The ventricular assist device is very like the one that was used for former Vice President Dick Cheney, but it has been significantly scaled down to fit into children and babies.
Traci Shaffer is the mother of a 9-year old son, Lane, who survived 16 months on an Ohio transplant waiting list because he got a Berlin Heart.
"Without that device I wouldn't have my son."
reports that at birth Lane had a defect in his body that caused his heart to swell and eventually fail. What he really needed was a transplant, but with none available quickly enough, a Berlin Heart device would work. But because it was still unapproved in the U.S., it was hard to get. Shaffer says,
"The doctors said, 'This is experimental, it's not FDA-approved, and here's the thing: You might not even get it in time."
Lane's doctors wound up asking the FDA for emergency access to the Berlin Heart under a provision called compassionate use. Once they got FDA approval, they would then be able to order the device from Germany, bringing the wait time up to seven days. Shaffer says when they started the application process her son had only been given 7 to 10 days to live.

### DATA SHOWN:
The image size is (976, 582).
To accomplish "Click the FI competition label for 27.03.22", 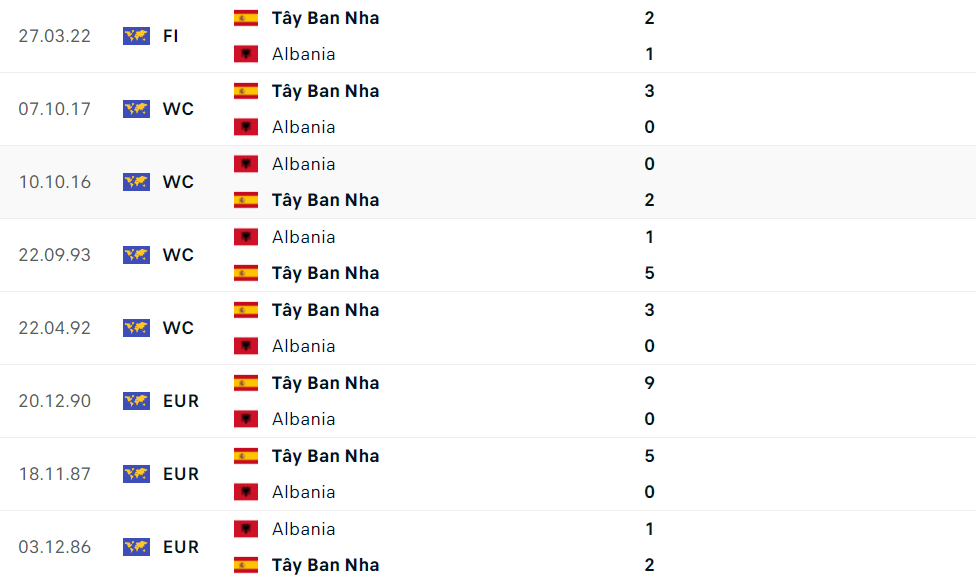I will 171,36.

### DIRECTIONS:
a – From the Berlin Heart passage, reproduce the stretch from "Lane's doctors wound" through "days to live.".
b – Condense the paragraph of the Berlin Heart passage that begins "Lane's doctors wound up asking the FDA" into a short bulleted list that keeps its main facts.
c – State whether each statement agrees with the Berlin Heart passage, answering yes or no and quoting the deciding words: (i) Lane spent 16 months on an Ohio transplant waiting list. (ii) The Berlin Heart was FDA-approved at the time Lane needed it. (iii) The device had to be ordered from Germany.

### ANSWER SET:
a –
Lane's doctors wound up asking the FDA for emergency access to the Berlin Heart under a provision called compassionate use. Once they got FDA approval, they would then be able to order the device from Germany, bringing the wait time up to seven days. Shaffer says when they started the application process her son had only been given 7 to 10 days to live.

b –
- Lane's doctors asked the FDA for emergency access to the Berlin Heart under the compassionate use provision.
- With FDA approval, they could order the device from Germany, bringing the wait time up to seven days.
- When the application process began, Lane had been given only 7 to 10 days to live.

c –
(i) Yes: "survived 16 months on an Ohio transplant waiting list"
(ii) No: "it was still unapproved in the U.S."
(iii) Yes: "they would then be able to order the device from Germany"